▶ **Data items**:
═══

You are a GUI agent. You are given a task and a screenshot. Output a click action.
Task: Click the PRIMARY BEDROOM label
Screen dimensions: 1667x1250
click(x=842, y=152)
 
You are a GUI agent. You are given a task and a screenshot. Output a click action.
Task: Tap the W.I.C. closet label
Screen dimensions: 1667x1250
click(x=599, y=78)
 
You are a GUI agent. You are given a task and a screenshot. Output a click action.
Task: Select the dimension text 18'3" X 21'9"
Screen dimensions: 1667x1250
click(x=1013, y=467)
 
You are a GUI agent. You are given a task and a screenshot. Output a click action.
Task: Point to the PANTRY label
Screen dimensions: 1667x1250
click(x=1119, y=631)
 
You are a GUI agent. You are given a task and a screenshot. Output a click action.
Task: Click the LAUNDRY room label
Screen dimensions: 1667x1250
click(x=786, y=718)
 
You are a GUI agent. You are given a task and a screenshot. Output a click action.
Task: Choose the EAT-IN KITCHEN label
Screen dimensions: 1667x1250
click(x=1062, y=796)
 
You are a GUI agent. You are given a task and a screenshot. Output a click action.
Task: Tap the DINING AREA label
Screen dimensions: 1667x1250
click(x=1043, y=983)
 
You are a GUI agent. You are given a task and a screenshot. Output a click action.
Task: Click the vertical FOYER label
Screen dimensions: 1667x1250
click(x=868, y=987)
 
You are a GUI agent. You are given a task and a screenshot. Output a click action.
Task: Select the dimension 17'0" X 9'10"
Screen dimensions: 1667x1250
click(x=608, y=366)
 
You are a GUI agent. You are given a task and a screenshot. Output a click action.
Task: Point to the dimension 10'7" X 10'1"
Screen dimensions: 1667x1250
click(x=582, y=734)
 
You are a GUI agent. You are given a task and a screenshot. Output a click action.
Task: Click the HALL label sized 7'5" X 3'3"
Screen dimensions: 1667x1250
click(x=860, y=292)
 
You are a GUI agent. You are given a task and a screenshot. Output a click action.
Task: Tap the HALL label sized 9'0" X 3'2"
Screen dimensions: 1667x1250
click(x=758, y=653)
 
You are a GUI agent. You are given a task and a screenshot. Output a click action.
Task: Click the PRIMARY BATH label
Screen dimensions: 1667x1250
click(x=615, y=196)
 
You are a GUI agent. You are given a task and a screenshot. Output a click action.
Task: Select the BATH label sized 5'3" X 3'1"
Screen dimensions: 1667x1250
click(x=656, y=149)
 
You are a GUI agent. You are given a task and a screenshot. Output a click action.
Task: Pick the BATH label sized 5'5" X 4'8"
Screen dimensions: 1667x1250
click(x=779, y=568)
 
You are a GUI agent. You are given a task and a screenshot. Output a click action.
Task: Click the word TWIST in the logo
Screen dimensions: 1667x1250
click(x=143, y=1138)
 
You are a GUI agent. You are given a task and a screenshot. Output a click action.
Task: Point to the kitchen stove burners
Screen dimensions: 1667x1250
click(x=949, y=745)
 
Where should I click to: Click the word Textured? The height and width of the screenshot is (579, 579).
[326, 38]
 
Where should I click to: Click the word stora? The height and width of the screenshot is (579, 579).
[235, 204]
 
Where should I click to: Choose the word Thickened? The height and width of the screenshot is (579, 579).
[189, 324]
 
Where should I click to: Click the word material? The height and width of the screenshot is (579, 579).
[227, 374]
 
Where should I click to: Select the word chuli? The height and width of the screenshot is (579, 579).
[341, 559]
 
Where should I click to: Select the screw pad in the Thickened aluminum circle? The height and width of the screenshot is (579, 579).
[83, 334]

═══

▶ **Your instructions**:
Rewrite all the items above with "Screen dimensions" changed to "Screen size" everywhere it appears, keeping everything else the same.

▶ **Exercise output**:
You are a GUI agent. You are given a task and a screenshot. Output a click action.
Task: Click the PRIMARY BEDROOM label
Screen size: 1667x1250
click(x=842, y=152)
 
You are a GUI agent. You are given a task and a screenshot. Output a click action.
Task: Tap the W.I.C. closet label
Screen size: 1667x1250
click(x=599, y=78)
 
You are a GUI agent. You are given a task and a screenshot. Output a click action.
Task: Select the dimension text 18'3" X 21'9"
Screen size: 1667x1250
click(x=1013, y=467)
 
You are a GUI agent. You are given a task and a screenshot. Output a click action.
Task: Point to the PANTRY label
Screen size: 1667x1250
click(x=1119, y=631)
 
You are a GUI agent. You are given a task and a screenshot. Output a click action.
Task: Click the LAUNDRY room label
Screen size: 1667x1250
click(x=786, y=718)
 
You are a GUI agent. You are given a task and a screenshot. Output a click action.
Task: Choose the EAT-IN KITCHEN label
Screen size: 1667x1250
click(x=1062, y=796)
 
You are a GUI agent. You are given a task and a screenshot. Output a click action.
Task: Tap the DINING AREA label
Screen size: 1667x1250
click(x=1043, y=983)
 
You are a GUI agent. You are given a task and a screenshot. Output a click action.
Task: Click the vertical FOYER label
Screen size: 1667x1250
click(x=868, y=987)
 
You are a GUI agent. You are given a task and a screenshot. Output a click action.
Task: Select the dimension 17'0" X 9'10"
Screen size: 1667x1250
click(x=608, y=366)
 
You are a GUI agent. You are given a task and a screenshot. Output a click action.
Task: Point to the dimension 10'7" X 10'1"
Screen size: 1667x1250
click(x=582, y=734)
 
You are a GUI agent. You are given a task and a screenshot. Output a click action.
Task: Click the HALL label sized 7'5" X 3'3"
Screen size: 1667x1250
click(x=860, y=292)
 
You are a GUI agent. You are given a task and a screenshot. Output a click action.
Task: Tap the HALL label sized 9'0" X 3'2"
Screen size: 1667x1250
click(x=758, y=653)
 
You are a GUI agent. You are given a task and a screenshot. Output a click action.
Task: Click the PRIMARY BATH label
Screen size: 1667x1250
click(x=615, y=196)
 
You are a GUI agent. You are given a task and a screenshot. Output a click action.
Task: Select the BATH label sized 5'3" X 3'1"
Screen size: 1667x1250
click(x=656, y=149)
 
You are a GUI agent. You are given a task and a screenshot. Output a click action.
Task: Pick the BATH label sized 5'5" X 4'8"
Screen size: 1667x1250
click(x=779, y=568)
 
You are a GUI agent. You are given a task and a screenshot. Output a click action.
Task: Click the word TWIST in the logo
Screen size: 1667x1250
click(x=143, y=1138)
 
You are a GUI agent. You are given a task and a screenshot. Output a click action.
Task: Point to the kitchen stove burners
Screen size: 1667x1250
click(x=949, y=745)
 
Where should I click to: Click the word Textured? The height and width of the screenshot is (579, 579).
[326, 38]
 
Where should I click to: Click the word stora? The height and width of the screenshot is (579, 579).
[235, 204]
 
Where should I click to: Choose the word Thickened? The height and width of the screenshot is (579, 579).
[189, 324]
 
Where should I click to: Click the word material? The height and width of the screenshot is (579, 579).
[227, 374]
 
Where should I click to: Select the word chuli? The height and width of the screenshot is (579, 579).
[341, 559]
 
Where should I click to: Select the screw pad in the Thickened aluminum circle? The height and width of the screenshot is (579, 579).
[83, 334]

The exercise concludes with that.